Until I continued to manipulate it to get it to look like this:

newplot (3)

This exercise speaks to the amount of parsing, cleaning, selection, and editing that is necessary to arrive at even the simplest of bar charts. But I appreciate it for the new pieces of information that emerge from analyzing data through this process. For example, consider the high percentage of TGQN (that’s transgender women, transgender men, genderqueer, gender non-conforming, and questioning students, and those whose gender wasn’t listed) that are experiencing some form of assault on their campuses. Most media coverage of this issue has focused on the victimization of female students, but apparently there’s also a critical story here about the safety of TGQN students — something that I didn’t realize until I went through the motions of visualizing the data, and that probably a lot of other people are missing too.

As far as Plotly as a tool for visualization, I found it to be relatively easy to use, especially for someone who doesn’t know how to code. But I prefer Highcharts for the greater autonomy and flexibility it allows the user. That said, Highcharts is a JavaScript library, and as such requires some degree of JS knowledge to manipulate.  For anyone who wants to churn out a pretty quick, pretty attractive, and very shareable graph, I think Plotly is a good choice.

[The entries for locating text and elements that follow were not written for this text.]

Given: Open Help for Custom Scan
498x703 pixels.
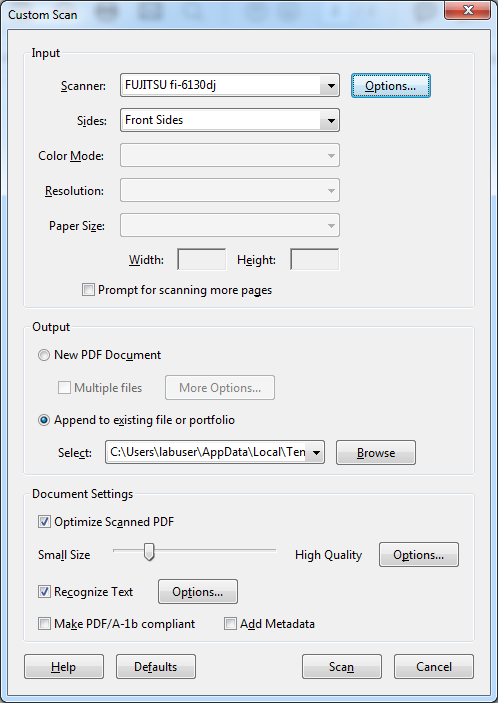Looking at the screenshot, I should point(64,667).
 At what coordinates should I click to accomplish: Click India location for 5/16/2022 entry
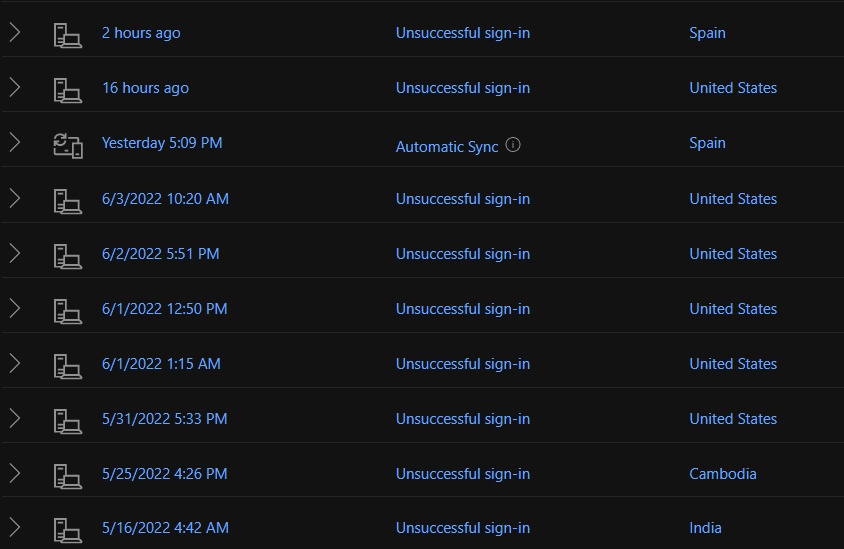705,528
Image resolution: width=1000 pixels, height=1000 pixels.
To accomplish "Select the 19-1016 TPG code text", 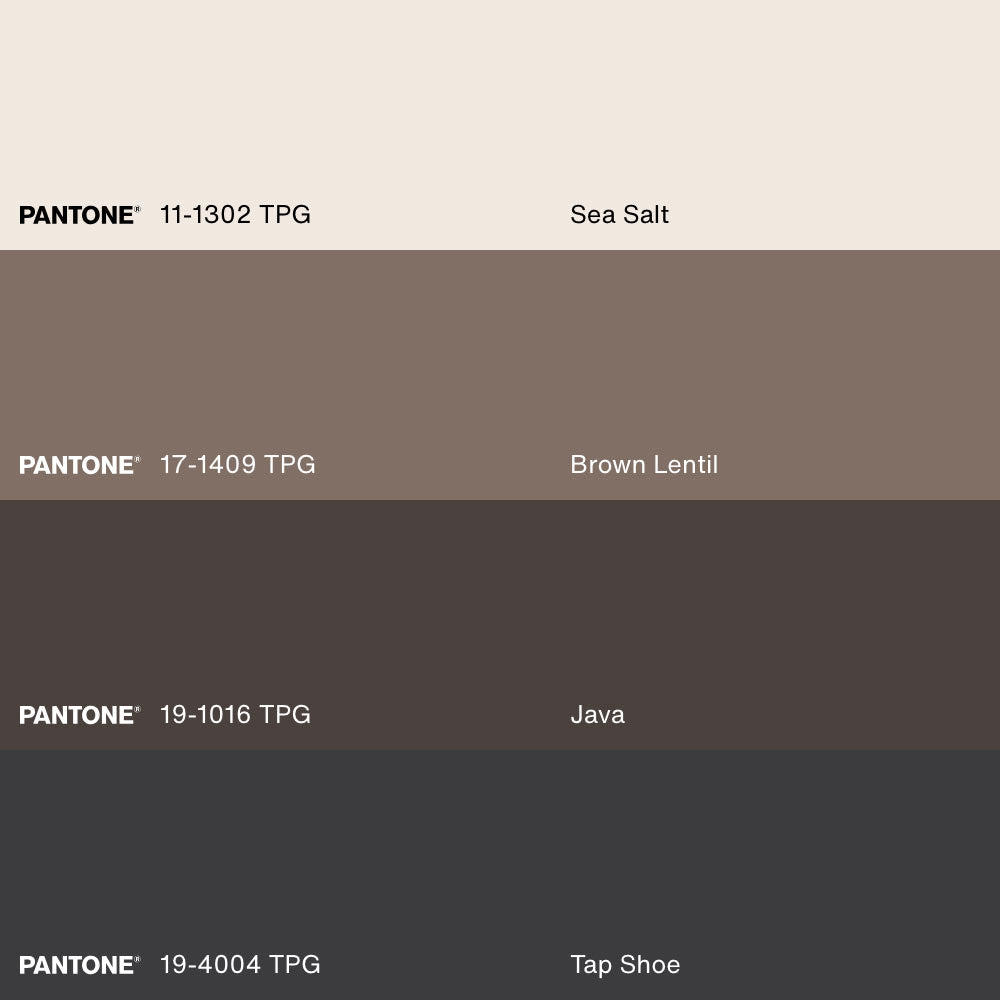I will point(235,714).
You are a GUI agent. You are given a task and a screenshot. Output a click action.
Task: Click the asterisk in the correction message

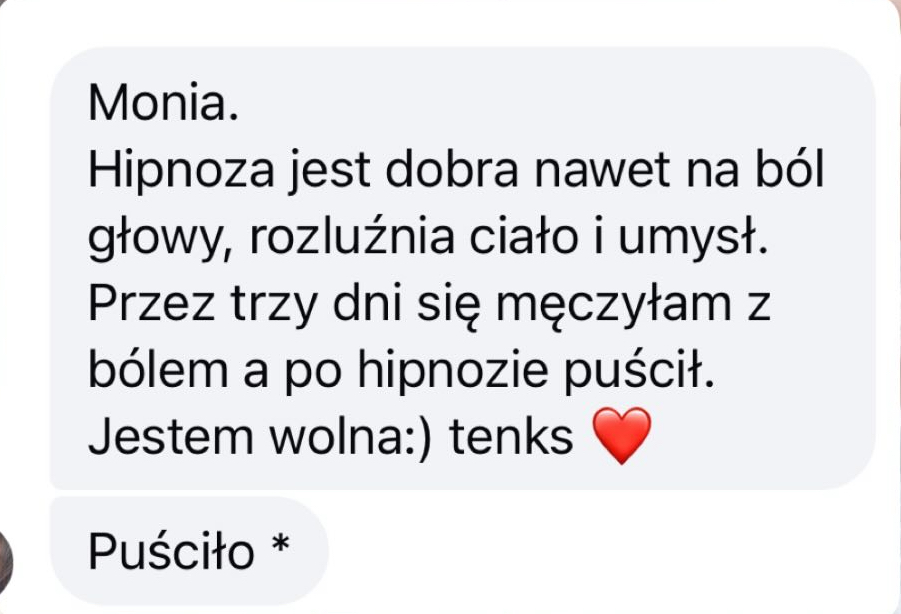(280, 543)
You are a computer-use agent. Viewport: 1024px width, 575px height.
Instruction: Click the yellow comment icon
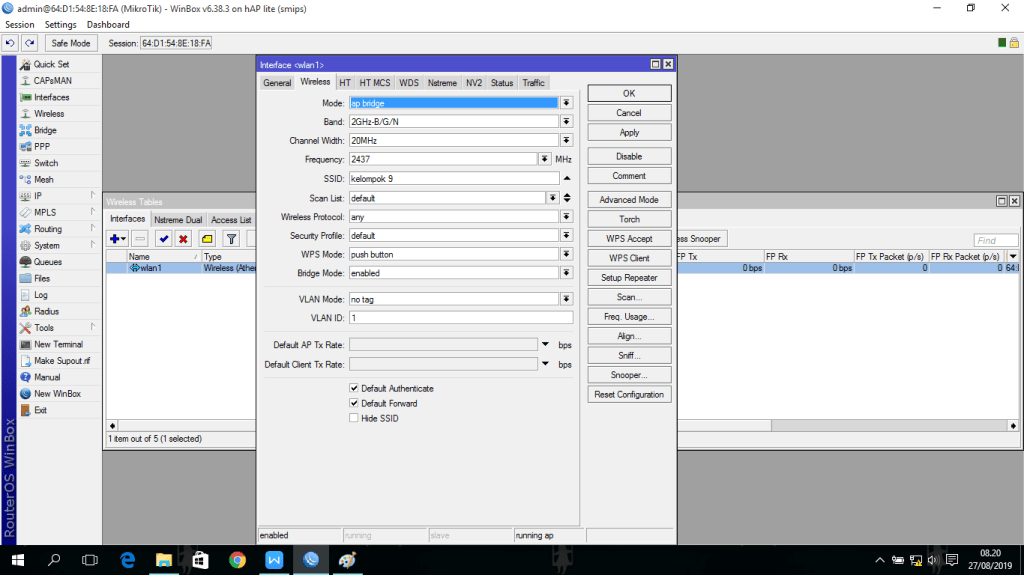pyautogui.click(x=207, y=239)
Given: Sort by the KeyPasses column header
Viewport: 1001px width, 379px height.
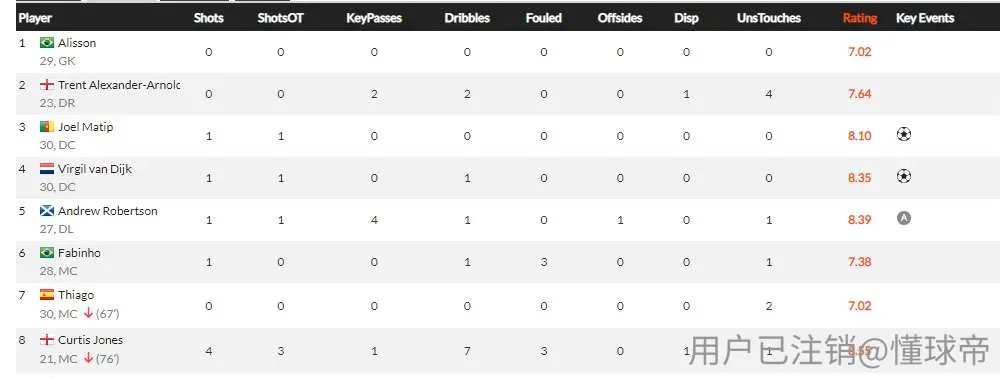Looking at the screenshot, I should pos(374,18).
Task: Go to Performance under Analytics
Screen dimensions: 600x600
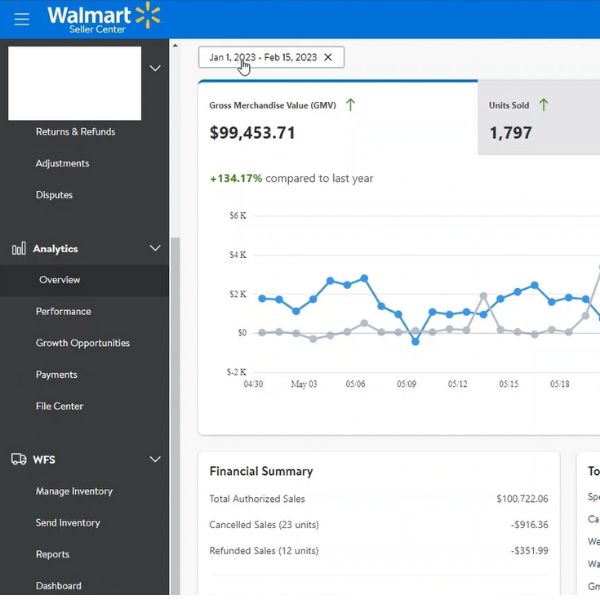Action: click(63, 311)
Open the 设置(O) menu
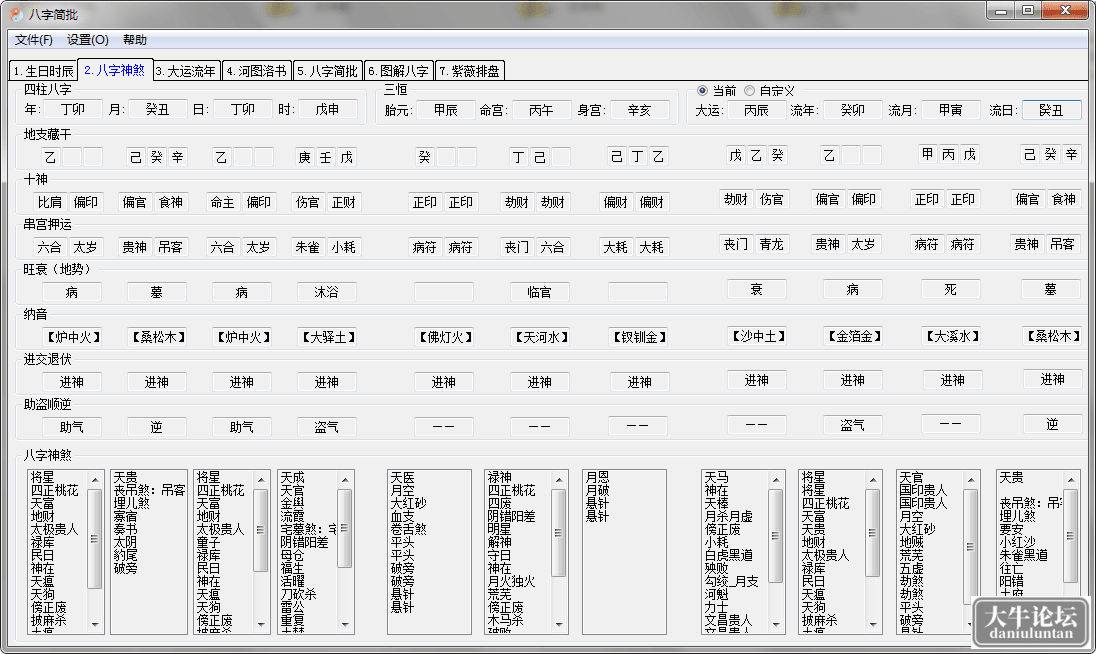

Data Project: AAU Campus Survey on Sexual Assault and Misconduct

In September, the Association of American Universities published a widely-publicized survey on sexual assault and misconduct on college campuses. Here is the survey overview:

“The primary goal of the Campus Climate Survey on Sexual Assault and Sexual Misconduct was to provide participating institutions of higher education with information to inform policies to prevent and respond to sexual assault and misconduct. The survey was designed to assess the incidence, prevalence and characteristics of incidents of sexual assault and misconduct. It also assessed the overall climate of the campus with respect to perceptions of risk, knowledge of resources available to victims and perceived reactions to an incident of sexual assault or misconduct.”

For my data project, I’m interested in scraping data tables from the report (only available in .pdf), and then playing with analysis and visualization of them. This is both a chance for me to learn more about the data collected through this survey — data I’m interested in anyway — and an opportunity to play with software and programs that I’ve wanted to try out. R is an example, as well as some visualization programs that I haven’t used before. I might try scraping through Python. And I think it could be interesting to try to apply MALLET to the report in its entirety.

I’m curious if visualizing the data in different ways presents findings that are at all inconsistent with the official findings of the report. Or if new renderings of this data give rise to different research questions for campus surveys in the future. I’m also open to other ideas for exploring the data if you have them!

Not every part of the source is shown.